START Data

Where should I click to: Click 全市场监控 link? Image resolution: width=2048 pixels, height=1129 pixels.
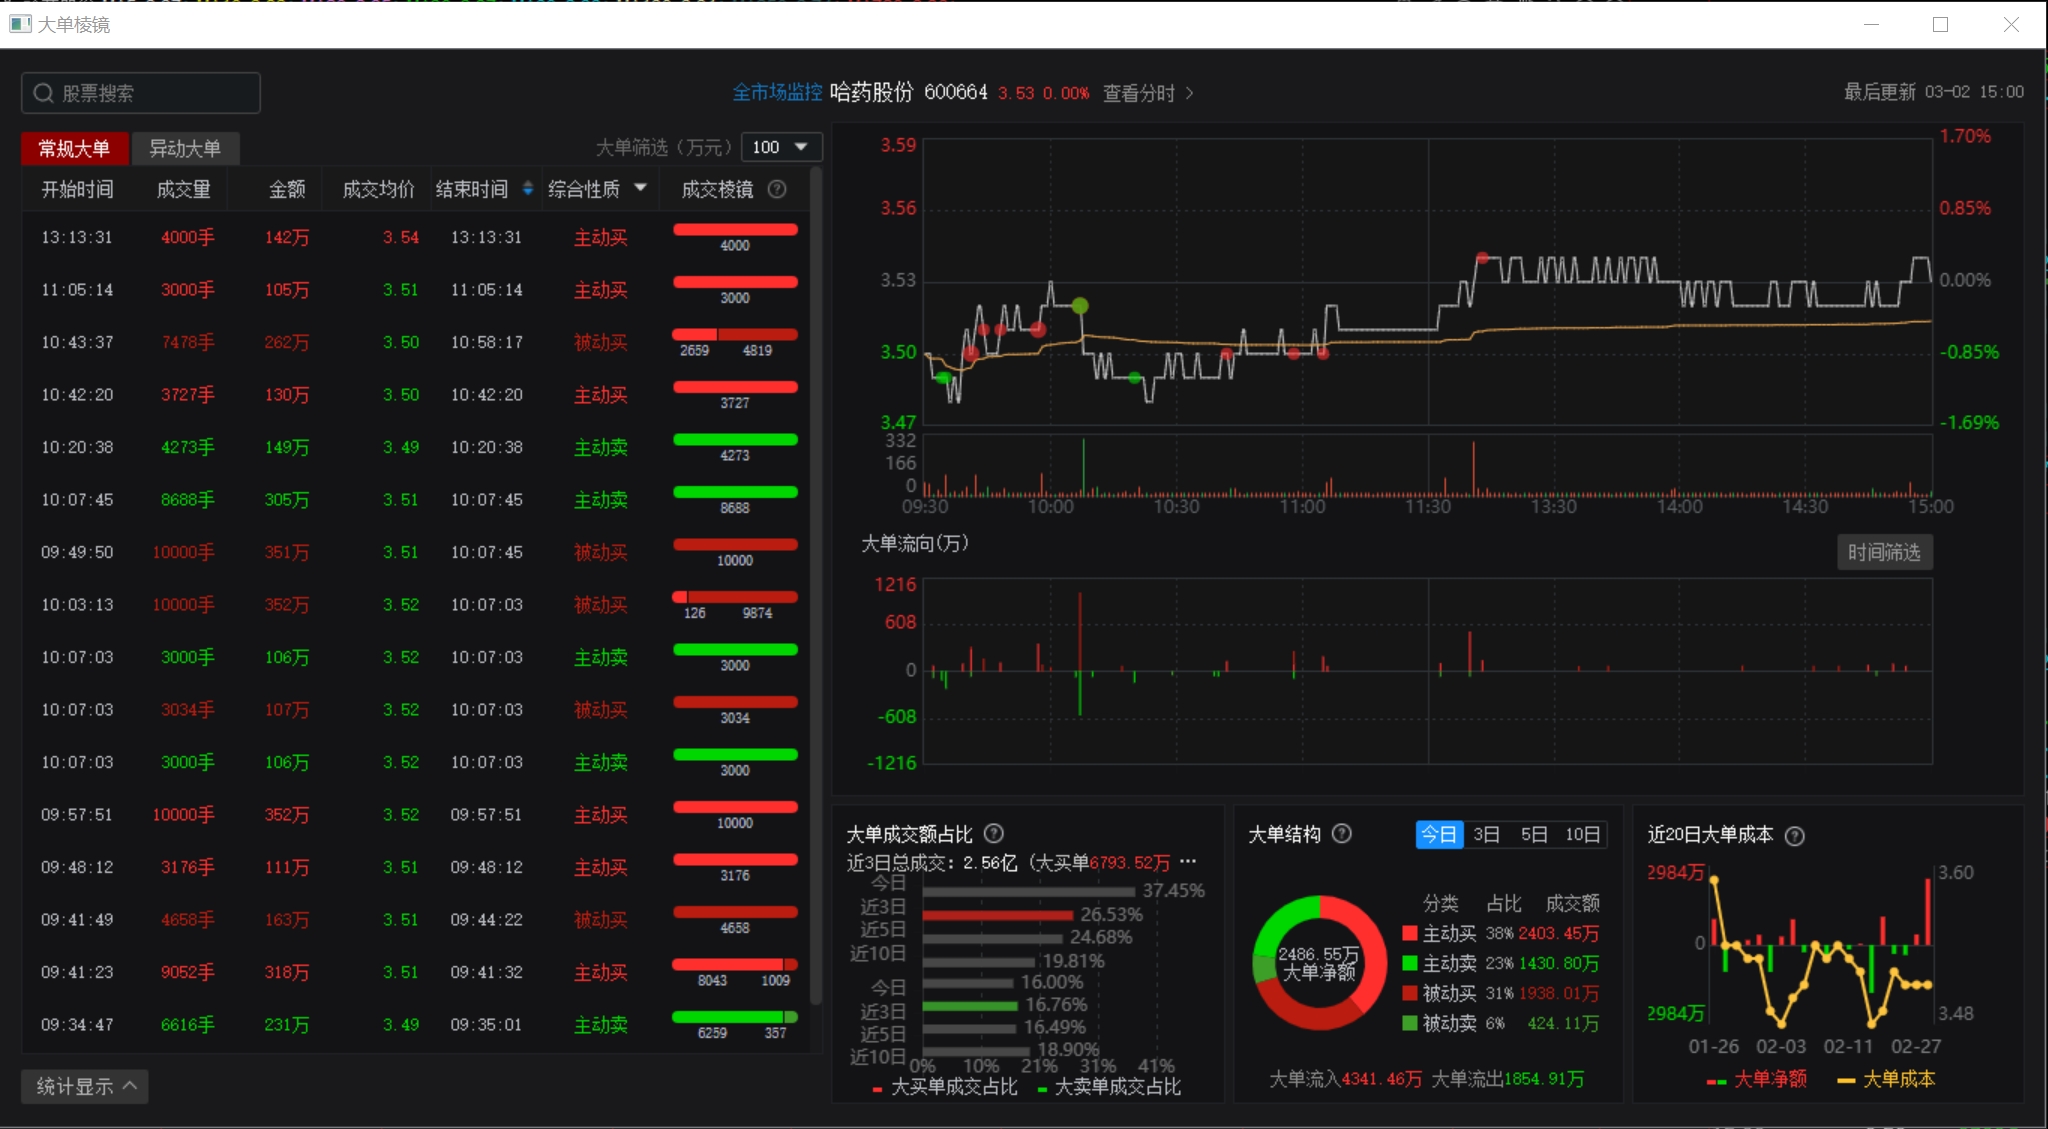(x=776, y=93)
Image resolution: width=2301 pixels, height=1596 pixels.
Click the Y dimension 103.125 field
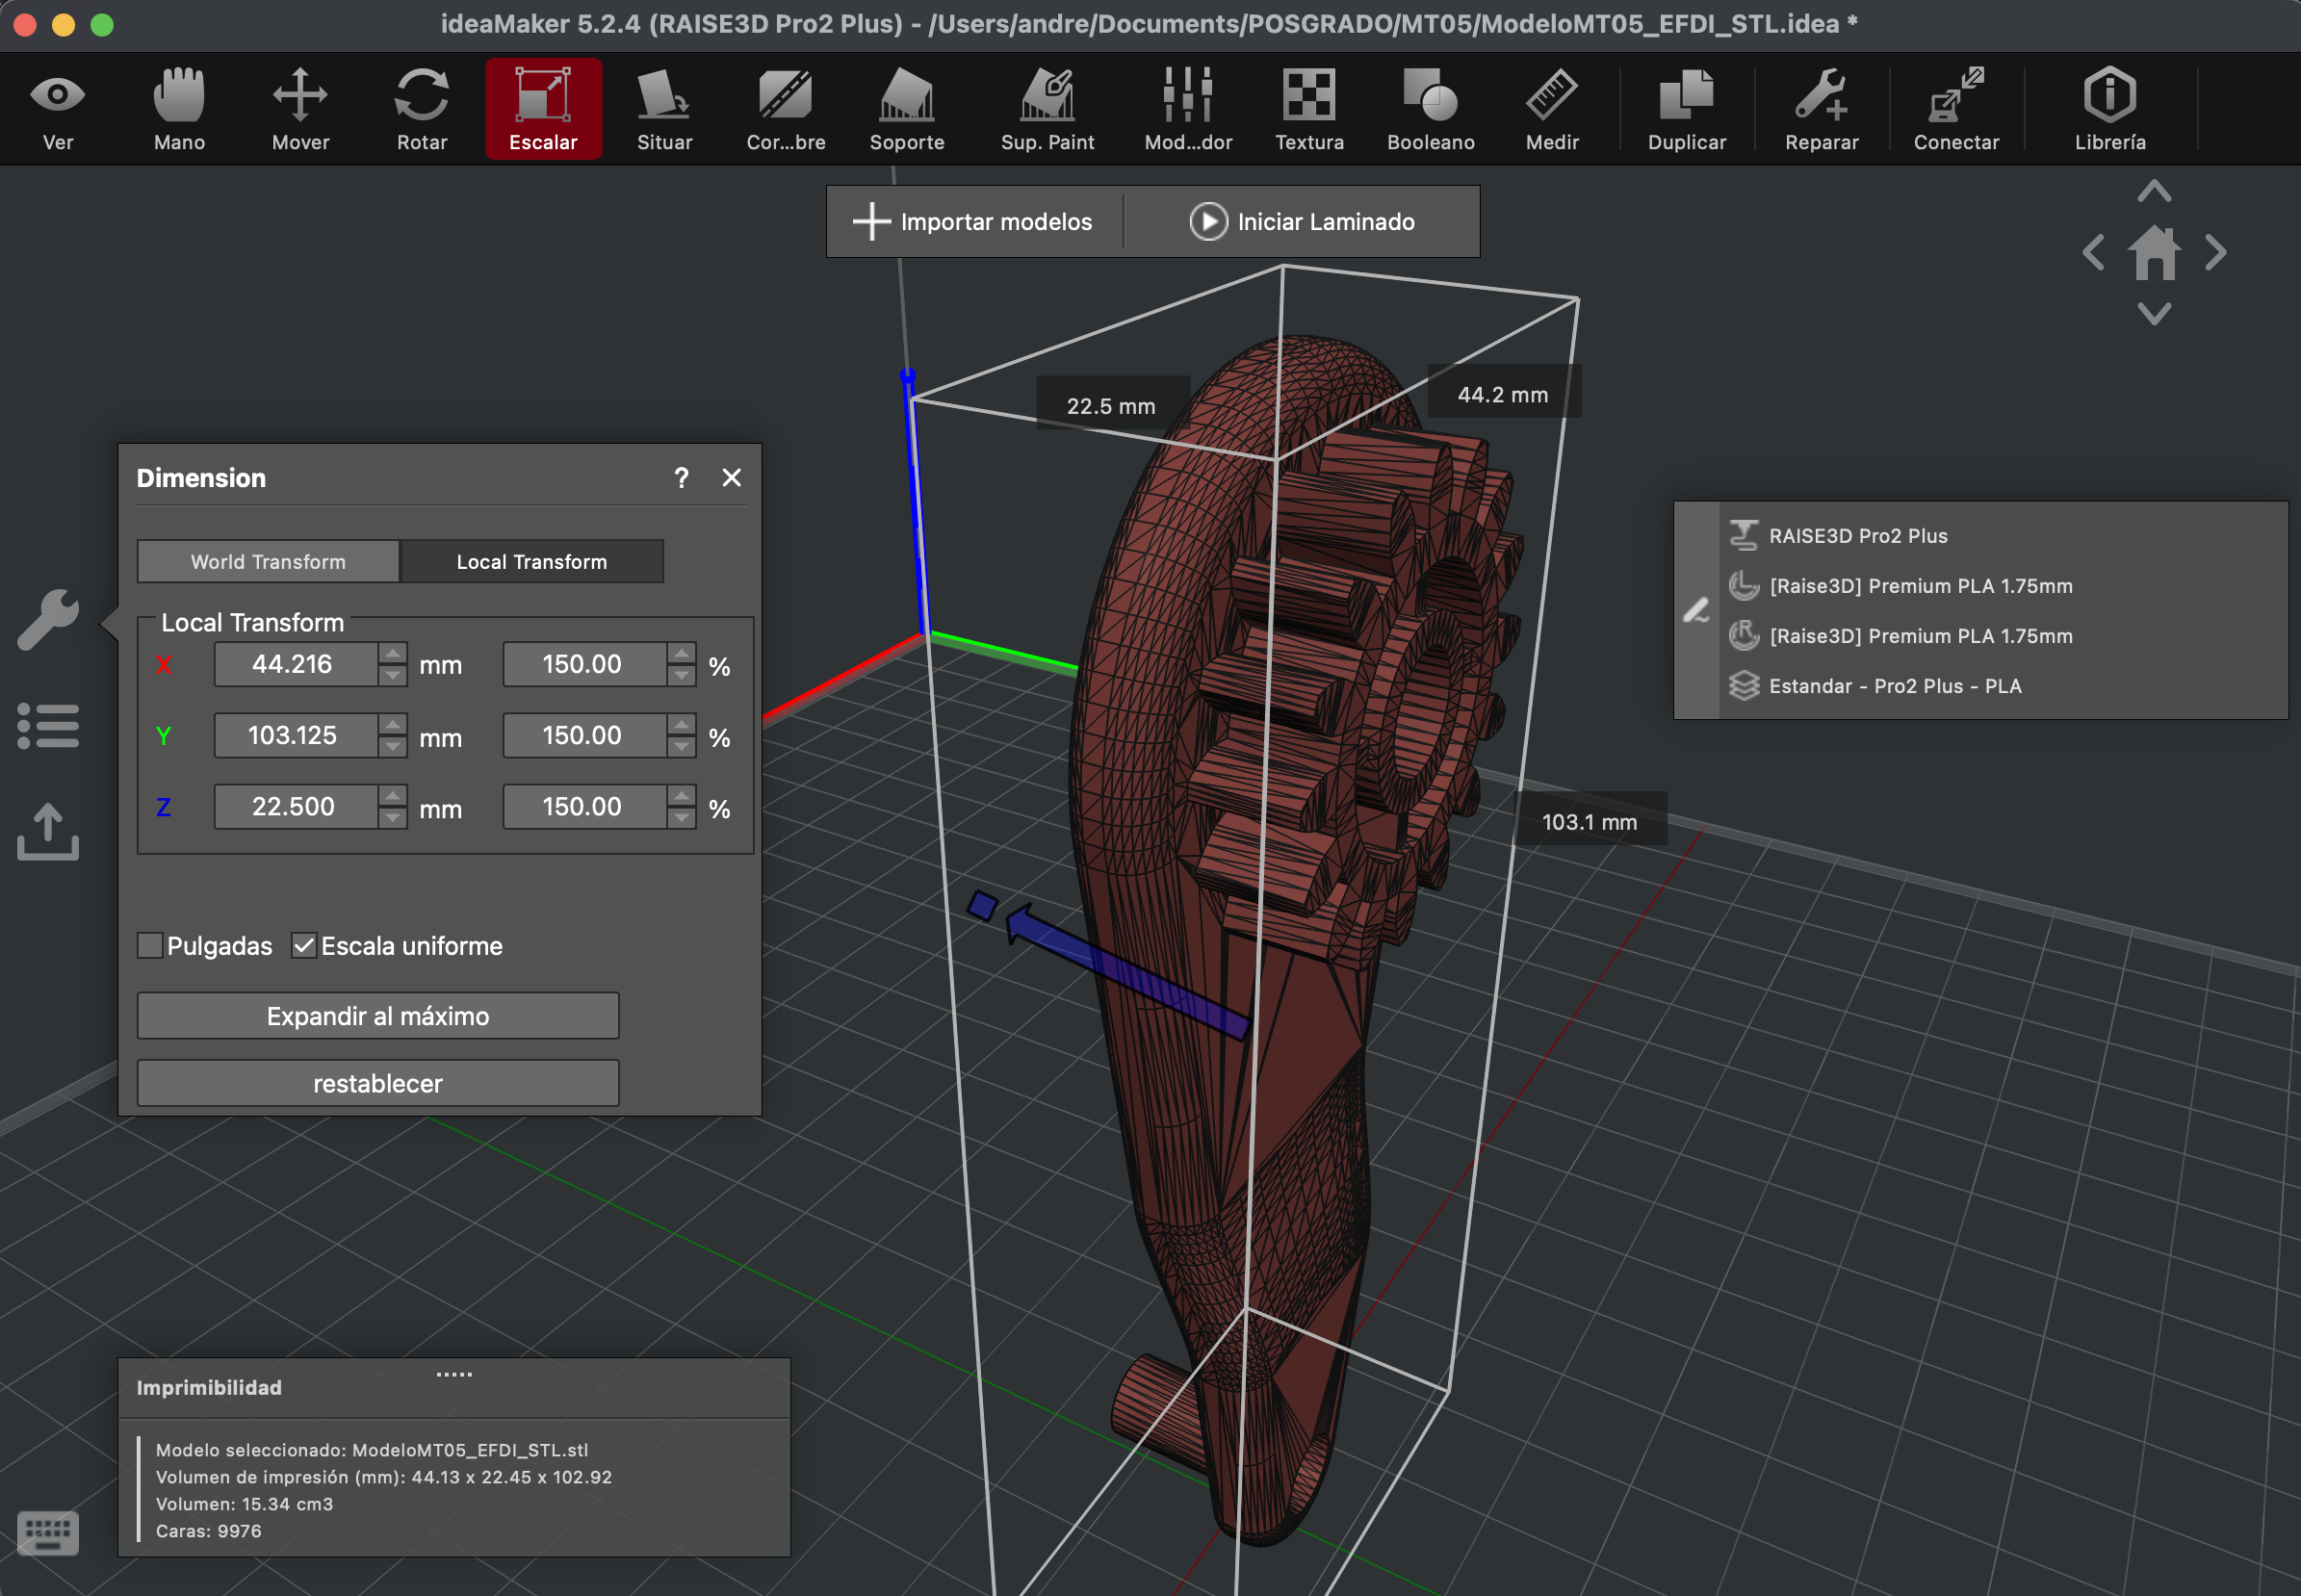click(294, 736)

END Data

Aside from the pictures, copy all of the entries exactly.

_Problem solution_
Where should I click to: Click 全市场监控 link? Image resolution: width=2048 pixels, height=1129 pixels.
(x=776, y=93)
Image resolution: width=2301 pixels, height=1596 pixels.
Click the Y dimension 103.125 field
click(294, 736)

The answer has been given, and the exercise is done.